The shrewd old eyes rested for an instant on the languid figure nestled against her own.

"Mebbe it's jest the spring feelin', dear, and mebbe – You talk to doctor; don't you fret all alone; you tell everythin' to doctor."

"The hills! They shut me in; I can't breathe! Oh, to push them away ; there are cities beyond; something doing; not utter stagnation. Though what should I want of cities and crowds; I had sorrow enough out in the world, and when my voice failed, all I asked for was to forget the world and be forgotten, and so I crept to this quiet corner to end my days in what peace I might."

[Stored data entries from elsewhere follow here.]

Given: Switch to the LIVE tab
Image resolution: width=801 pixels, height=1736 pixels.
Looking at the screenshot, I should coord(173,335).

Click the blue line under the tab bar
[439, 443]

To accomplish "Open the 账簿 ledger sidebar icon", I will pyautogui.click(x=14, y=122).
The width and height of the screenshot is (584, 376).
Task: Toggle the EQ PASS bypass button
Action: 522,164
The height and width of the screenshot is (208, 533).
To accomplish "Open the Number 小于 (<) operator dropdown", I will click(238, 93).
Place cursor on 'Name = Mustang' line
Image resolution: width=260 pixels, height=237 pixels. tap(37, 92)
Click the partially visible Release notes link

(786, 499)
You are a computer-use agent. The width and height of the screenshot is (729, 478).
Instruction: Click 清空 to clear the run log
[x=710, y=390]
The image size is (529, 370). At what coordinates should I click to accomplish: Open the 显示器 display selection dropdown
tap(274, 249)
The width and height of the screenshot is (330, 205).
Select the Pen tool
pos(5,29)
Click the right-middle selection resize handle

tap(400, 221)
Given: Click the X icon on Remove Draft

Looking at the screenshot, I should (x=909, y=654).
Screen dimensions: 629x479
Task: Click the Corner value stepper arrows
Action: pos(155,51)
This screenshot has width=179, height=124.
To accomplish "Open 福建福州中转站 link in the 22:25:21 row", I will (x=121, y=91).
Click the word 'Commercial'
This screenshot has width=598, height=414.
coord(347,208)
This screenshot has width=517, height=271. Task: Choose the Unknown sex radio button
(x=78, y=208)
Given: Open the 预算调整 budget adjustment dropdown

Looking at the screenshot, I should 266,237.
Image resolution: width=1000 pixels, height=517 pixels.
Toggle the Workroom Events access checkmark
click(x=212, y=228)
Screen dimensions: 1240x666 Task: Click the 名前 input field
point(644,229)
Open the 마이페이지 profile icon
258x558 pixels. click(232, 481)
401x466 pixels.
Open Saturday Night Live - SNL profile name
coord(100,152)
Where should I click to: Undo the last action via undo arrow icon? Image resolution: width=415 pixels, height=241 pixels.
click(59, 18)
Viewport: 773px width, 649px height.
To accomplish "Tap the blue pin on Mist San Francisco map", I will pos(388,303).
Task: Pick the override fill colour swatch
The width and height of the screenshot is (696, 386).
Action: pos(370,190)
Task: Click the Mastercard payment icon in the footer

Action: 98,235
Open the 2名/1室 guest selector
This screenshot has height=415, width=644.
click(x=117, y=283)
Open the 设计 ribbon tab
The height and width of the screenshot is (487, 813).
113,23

The doorway of the solitary little house, fronting sunset and mountain, commanded the windings of the osiered river that leads the eye on and on, till, companioned by the narrowing valley, the glinting waters slip behind a foothill. Then the eye, baffled, falls back yearning to know what lies beyond.

"Yes," said Ann M'ria slowly, her wistful gaze riveted on the furrowed and forest-dark flanks of Chillion, majestic even in the all-revealing midday glare, "yes, you've hed your fling; you've seen it all, but here I've ben seventy years, girl and woman, eatin' my heart out for jest one peep t'other side o' them mountains."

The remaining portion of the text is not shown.